What are the details?
Beginning on August 5, 2022, several new tips and overtime regulations will go into effect. Below are the key changes along with a short, detailed summary:
- Who is a “tipped employee”?
Updates the definition of “tipped employee,” adjusting for inflation since 1977, by increasing the amount in tips an employee must receive monthly from $30 to $135 before an employer can reduce an employee’s hourly wage from $7.25 per hour to as low as $2.83 per hour.
- 80/20 Rule
Aligns with federal regulations by codifying that in order for employers to take a tip credit, among other factors, the employee must spend at least 80 percent of their time on duties that directly generate tips, commonly known as the “80/20 rule.”
- Tip Pooling
Aligns with updated federal regulations that allow for tip pooling among employees but in most cases excluding managers, supervisors, and business owners.
- Credit Card Fees and the Tip Credit
Puts in place a prohibition on employers deducting credit card and other non-cash payment processing transaction fees from an employee’s tip included with a credit card payment or other non-cash methods of payment.

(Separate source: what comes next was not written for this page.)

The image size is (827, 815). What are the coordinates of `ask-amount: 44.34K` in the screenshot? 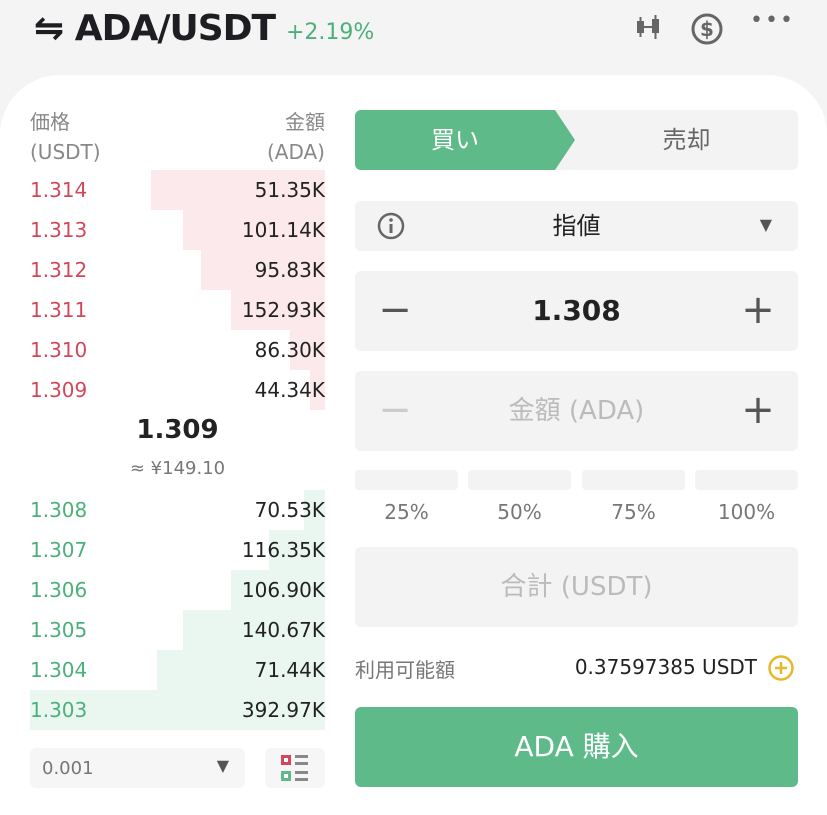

- Service Charge Disclosure to Customers
Puts in place a requirement for employers to clarify that automatic service charges are not gratuities for tipped employees.
- Overtime Regulations
The final-form regulation also updates the definition of “regular rate” for salaried employees whose overtime pay is determined by a fluctuating workweek, clarifying that for the purpose of calculating overtime, the “regular rate” is based on a 40-hour work week.
Additionally, this new regulation will codify the Pennsylvania Supreme Court’s holding in Chevalier. v. General Nutrition Centers, 2019 U.S. Dist. LEXIS 6521 (Pa. 2019) and will eliminate the right of Pennsylvania employers to utilize the fluctuating work week for salaried, non-exempt employees.
Under the fluctuating workweek approach (permitted under federal law), the overtime premium of a salaried, non-exempt employee is paid on a half-time basis, as compared to the typical requirement that overtime premiums be paid on a time and a half basis for hourly, non-exempt employees.
For more information, please see the links below:
What do employers need to do?
Employers should review the links provided above and make immediate adjustments to their payroll and overtime policies to ensure they are in compliance with the new law.